L’appuntamento con la 4°Puntata di Green Food è per Giovedì 21 maggio 2020, alle ore 18.00 su www.allfoodsicily.it e sulla nostra pagina Facebook.

Sfido chiunque a sostenere che durante le feste natalizie, dalle Alpi a Capo Passero, non abbia mai consumato frutta secca: mandorle, pistacchio, noci, pinoli, nocciole, castagne. La goduria mangereccia avviene dopo aver consumato l’intero pranzo o cena; in quel preciso istante per chiudere le portate, si serve la frutta secca seguita doverosamente da un bel bicchiere di vino, grappa o di un altro liquore. Una tradizione che è patrimonio delle abitudini alimentari delle popolazioni dell’intero stivale. Una ritualità che affonda nella cultura, sia della classe dominante, sia di quella subalterna, e non risparmia pranzi domenicali o eventi vari.

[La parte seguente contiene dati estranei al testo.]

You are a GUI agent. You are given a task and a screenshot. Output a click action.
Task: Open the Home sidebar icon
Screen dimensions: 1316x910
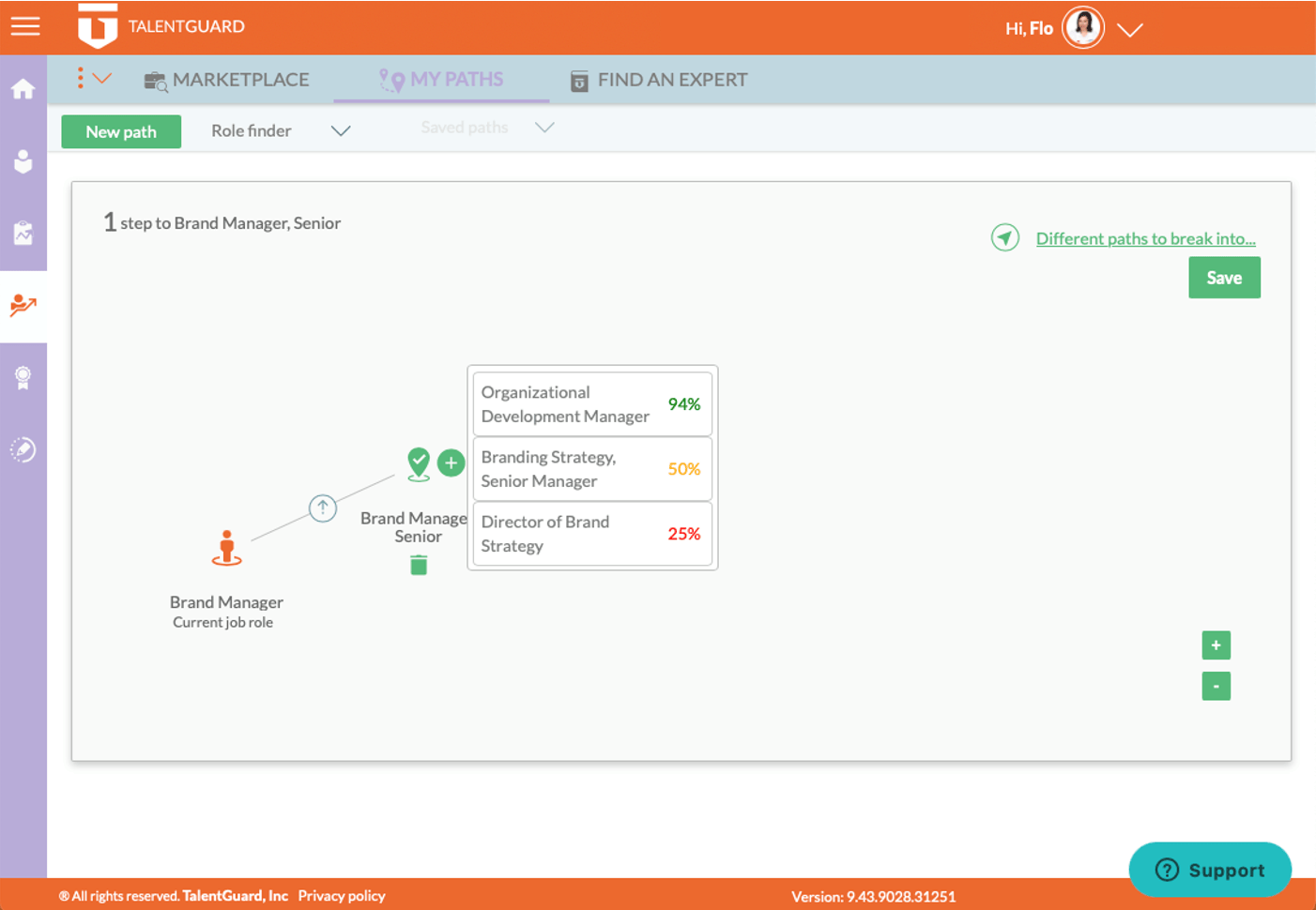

La frutta secca è stata da sempre considerata frutta invernale e legata ad alcune ricorrenze religiose, mentre, non è mai stata presa in grande considerazione sotto il profilo alimentare. Soltanto negli ultimi anni ci si è resi conto del suo contenuto di proteine, grassi e sali minerali ed è entrata prepotentemente come aperitivo o dessert di fine pasto, consumata al naturale o con una coppa di spumante o con un calice di vino dolce, di solito tostate e salate.

In particolar modo, spicca il loro quantitativo di acidi grassi polinsaturi totali (ben 40 g su 100 g di prodotto). Tra questi acidi grassi è presente l’acido alfa-linolenico (ALA), un grasso omega-3 che fa parte dei grassi “buoni”, la cui assunzione giornaliera se pari ad almeno 2 g contribuisce al mantenimento di livelli normali di colesterolo nel sangue, tale peculiarità viene attribuita alla tiamina, una particolare vitamina del gruppo B che contribuisce alla normale funzione del cuore.

Questa nuova opzione consumistica è entrata prepotentemente in tutte le occasioni e i periodi dell’anno. Spinta dalle mode alimentari, ma anche per le indubbie doti salutistiche, il consumo di frutta secca cresce a un tasso annuo superiore al 10% ed è così diventato un mercato da quasi 1 miliardo di euro.

Un mercato che vede l’introduzione di altri paesi d’oltreoceano come l’Australia, il Cile, ecc. che minacciano l’esistente patrimonio dei “tesori in guscio” siciliano.

La preoccupazione della perdita del mercato delle circa 20mila aziende del settore ad essere estromesse, ha spinto le varie associazioni e consorzi sparsi nel territorio regionale quali: il Consorzio della mandorla di Avola, la Dop del pistacchio di Bronte, Pistacchio di Raffadali; l’Associazione pistacchio della Valle del Platani, la O.P “La mandorla”, l’APROMAS, la società Carex (carrubo), l’associazione “Frutto dei Nebrodi”, ed infine il comitato per la biodiversità rappresentato da Salvatore Centonze, e da tante altre aziende e amministrazioni comunali, a dare vita all’associazione regionale denominata “Frutta in Guscio di Sicilia” che ha lo scopo di salvaguardare e valorizzare l’intero comparto.

La nota dolente è che gran parte di questa produzione che consumiamo proviene da diverse parti del mondo.

Come si può sfruttare questo boom della frutta secca? Quale strategie mettere in campo? Perché la frutta secca è migliore di quella proveniente dall’estero? Di questo e di ben altro ne parleremo con:

  • Ignazio Vassallo, Ex Dirigente regionale e Coordinatore regionale “Frutta in Guscio di Sicilia”;
  • Damiano Avanzato, ex ricercatore frutticoltura CHAR – ISHS di Roma;
  • Rino Frenda, Presidente dell’Associazione Produttori Agricoli Pistacchio Valle del Platani
  • Salvatore Lo Forte, Biologo – Nutrizionista Direttore Sanitario presso MEDICA-line e Presidente F.I.M.S.I. (Federazione Informativa Medico Sanitaria Italiana);
  • Salvatore Garofalo, Pasticciere gourmet – Pasticceria e Bar Oriens.